Zola définit le naturalisme comme une « formule de la science moderne appliquée à la littérature ». Ce courant se base sur les recherches et les progrès scientifiques propres à la deuxième moitié du siècle. Le romancier se fait observateur de la nature humaine.
Les travaux de Claude Bernard (1813-1878), médecin et physiologiste français, considéré comme le fondateur de la médecine expérimentale, intéressent les romanciers. Il tente d’expliciter les relations de cause à effet qui existent entre les milieux et les personnages, et d’étudier l’hérédité. La démarche scientifique s’oriente essentiellement sur la diversité sociale.
Le romancier naturaliste, et plus particulièrement Zola, doit connaître les milieux avec précision. Après s’être documenté, il compose un vaste arbre généalogique dans lequel figurent tous les membres de la famille des Rougon-Macquart. Les Rougon-Macquart sont marqués par une double hérédité :
- La folie
- L’alcoolisme.
Evoluant dans différents milieux, ils deviennent de véritables sujets à observer. Ainsi, Gervaise évolue dans le milieu des blanchisseuses : Zola montre, dans L’Assommoir, sa déchéance progressive et la détérioration de sa famille sous l’effet de l’alcool. Dans Germinal, Etienne Lantier, son fils, évolue dans le milieu de la mine, dans le Nord de la France, en pleine crise industrielle ; Jacques Lantier, son second fils, dans le milieu ouvrier, dans La Bête humaine : il est marqué par l’hérédité familiale de la folie. Il a le désir enfoui de tuer. Claude Lantier, dans L’Œuvre, évolue lui dans le milieu de l’art. Nana, sa fille, se prostitue pour tenter d’échapper à son triste destin. Elle incarne dans le roman éponyme, la société corrompue du Second Empire. Eugène Rougon, dans le milieu politique, participe au coup d’État du 2 décembre 1851, entre au Sénat et au Conseil d’Etat et finit ministre de l’Intérieur. Son ascension politique est décrite dans Son Excellence Eugène Rougon. Aristide Saccard, dans La Curée, évolue dans le milieu de la spéculation immobilière dans le Paris du Second Empire, celui des transformations urbaines et architecturales.

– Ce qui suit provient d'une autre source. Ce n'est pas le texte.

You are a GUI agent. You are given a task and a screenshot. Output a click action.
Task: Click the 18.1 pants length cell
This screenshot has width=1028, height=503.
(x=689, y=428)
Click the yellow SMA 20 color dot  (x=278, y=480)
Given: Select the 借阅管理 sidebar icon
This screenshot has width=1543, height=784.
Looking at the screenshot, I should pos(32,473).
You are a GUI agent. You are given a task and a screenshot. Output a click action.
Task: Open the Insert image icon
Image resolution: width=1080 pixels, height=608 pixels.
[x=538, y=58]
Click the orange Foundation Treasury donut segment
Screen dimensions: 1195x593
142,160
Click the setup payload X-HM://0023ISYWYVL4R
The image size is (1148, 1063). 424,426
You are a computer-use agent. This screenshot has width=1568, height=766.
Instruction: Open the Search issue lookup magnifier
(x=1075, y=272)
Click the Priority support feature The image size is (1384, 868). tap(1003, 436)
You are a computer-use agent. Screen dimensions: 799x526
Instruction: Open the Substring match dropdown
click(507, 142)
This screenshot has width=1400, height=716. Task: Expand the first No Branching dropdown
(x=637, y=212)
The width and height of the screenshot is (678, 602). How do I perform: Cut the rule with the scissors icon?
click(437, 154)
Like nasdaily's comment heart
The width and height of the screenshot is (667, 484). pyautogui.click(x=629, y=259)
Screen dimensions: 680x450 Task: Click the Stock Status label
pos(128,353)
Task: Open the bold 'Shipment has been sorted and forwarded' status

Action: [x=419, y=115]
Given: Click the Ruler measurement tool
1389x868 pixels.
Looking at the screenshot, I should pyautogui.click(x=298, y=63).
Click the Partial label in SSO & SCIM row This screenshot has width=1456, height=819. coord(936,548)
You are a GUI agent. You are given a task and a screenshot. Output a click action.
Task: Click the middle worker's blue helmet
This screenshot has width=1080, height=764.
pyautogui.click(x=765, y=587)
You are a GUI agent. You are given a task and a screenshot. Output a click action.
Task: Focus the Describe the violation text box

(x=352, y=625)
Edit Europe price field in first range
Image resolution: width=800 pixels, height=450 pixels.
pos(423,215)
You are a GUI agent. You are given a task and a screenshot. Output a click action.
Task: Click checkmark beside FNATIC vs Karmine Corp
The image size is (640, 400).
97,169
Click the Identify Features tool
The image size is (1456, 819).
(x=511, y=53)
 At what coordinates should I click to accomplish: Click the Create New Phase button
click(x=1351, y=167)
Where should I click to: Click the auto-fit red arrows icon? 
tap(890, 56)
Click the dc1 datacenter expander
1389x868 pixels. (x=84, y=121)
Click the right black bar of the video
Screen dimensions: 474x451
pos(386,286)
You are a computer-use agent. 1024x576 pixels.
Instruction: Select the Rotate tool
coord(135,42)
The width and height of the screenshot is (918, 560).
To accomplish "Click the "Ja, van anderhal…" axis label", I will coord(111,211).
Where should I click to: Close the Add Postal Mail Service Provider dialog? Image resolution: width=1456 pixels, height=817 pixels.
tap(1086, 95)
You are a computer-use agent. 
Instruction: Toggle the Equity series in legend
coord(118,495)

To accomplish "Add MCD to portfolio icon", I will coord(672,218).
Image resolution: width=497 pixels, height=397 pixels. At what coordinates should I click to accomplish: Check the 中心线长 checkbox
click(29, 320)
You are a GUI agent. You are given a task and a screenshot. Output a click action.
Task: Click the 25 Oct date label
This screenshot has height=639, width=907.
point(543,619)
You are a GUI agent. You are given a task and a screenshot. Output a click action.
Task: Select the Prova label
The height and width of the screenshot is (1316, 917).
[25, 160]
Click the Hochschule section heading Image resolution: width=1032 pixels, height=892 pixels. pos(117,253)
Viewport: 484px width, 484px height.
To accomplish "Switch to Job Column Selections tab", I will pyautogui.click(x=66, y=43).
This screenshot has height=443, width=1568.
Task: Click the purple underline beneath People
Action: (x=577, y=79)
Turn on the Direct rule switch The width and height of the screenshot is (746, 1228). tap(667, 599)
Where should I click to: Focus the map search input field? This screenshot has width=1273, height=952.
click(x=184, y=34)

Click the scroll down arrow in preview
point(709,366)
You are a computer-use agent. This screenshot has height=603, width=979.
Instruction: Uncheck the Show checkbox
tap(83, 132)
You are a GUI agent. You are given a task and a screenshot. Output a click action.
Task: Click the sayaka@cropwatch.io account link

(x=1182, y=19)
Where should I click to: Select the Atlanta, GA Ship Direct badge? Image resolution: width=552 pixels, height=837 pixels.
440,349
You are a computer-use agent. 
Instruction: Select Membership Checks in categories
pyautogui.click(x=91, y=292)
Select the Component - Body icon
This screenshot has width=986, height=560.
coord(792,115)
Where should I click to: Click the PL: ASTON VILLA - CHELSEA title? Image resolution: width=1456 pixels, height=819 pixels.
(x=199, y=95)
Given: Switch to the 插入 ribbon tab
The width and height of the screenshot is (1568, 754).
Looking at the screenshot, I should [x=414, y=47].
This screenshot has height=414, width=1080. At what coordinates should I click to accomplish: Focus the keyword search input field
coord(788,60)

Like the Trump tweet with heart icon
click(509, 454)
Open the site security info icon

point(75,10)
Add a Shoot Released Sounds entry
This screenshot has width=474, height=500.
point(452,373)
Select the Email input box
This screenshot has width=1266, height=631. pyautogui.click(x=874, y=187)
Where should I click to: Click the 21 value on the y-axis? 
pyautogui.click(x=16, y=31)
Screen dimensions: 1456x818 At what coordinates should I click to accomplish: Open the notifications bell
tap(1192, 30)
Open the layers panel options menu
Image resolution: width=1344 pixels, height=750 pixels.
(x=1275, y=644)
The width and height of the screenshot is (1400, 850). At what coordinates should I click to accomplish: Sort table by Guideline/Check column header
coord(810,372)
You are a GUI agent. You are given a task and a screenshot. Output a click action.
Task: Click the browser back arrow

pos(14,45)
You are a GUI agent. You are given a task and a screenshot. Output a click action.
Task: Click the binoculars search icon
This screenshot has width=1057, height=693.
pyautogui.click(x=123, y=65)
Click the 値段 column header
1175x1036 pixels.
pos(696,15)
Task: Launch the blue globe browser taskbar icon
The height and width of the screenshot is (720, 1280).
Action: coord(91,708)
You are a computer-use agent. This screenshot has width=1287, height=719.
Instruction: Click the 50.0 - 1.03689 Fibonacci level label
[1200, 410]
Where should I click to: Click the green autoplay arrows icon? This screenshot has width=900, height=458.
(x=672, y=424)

Comparant son œuvre à celle de Balzac, Zola déclare dans Documents et plans préparatoires (1870) :
« Mon œuvre sera moins sociale que scientifique. Balzac, à l’aide de trois mille figures, veut faire l’histoire des mœurs : il base cette histoire sur la religion et la royauté (…) Mon œuvre, à moi, sera tout autre chose. Le cadre en sera plus restreint. Je ne veux pas peindre la société contemporaine, mais une seule famille, en montrant le jeu de la race modifiée par les milieux ».
La volonté de Zola de montrer des êtres singuliers étudiés dans les moindres détails connaît tout de même quelques écueils. Le romancier est victime de nombreuses critiques, dont celle qui consiste à lui reprocher de ne s’intéresser qu’à l’ « ordure » sociale et de faire de la littérature « putride ». On lui fait remarquer que les hommes ne sont pas des sujets de laboratoire sur lesquels il peut agir. La démarche scientifique du roman est limitée car le romancier transforme la documentation en fiction. La démarche naturaliste est vouée à l’échec dans la mesure où le roman est trop marqué par la science.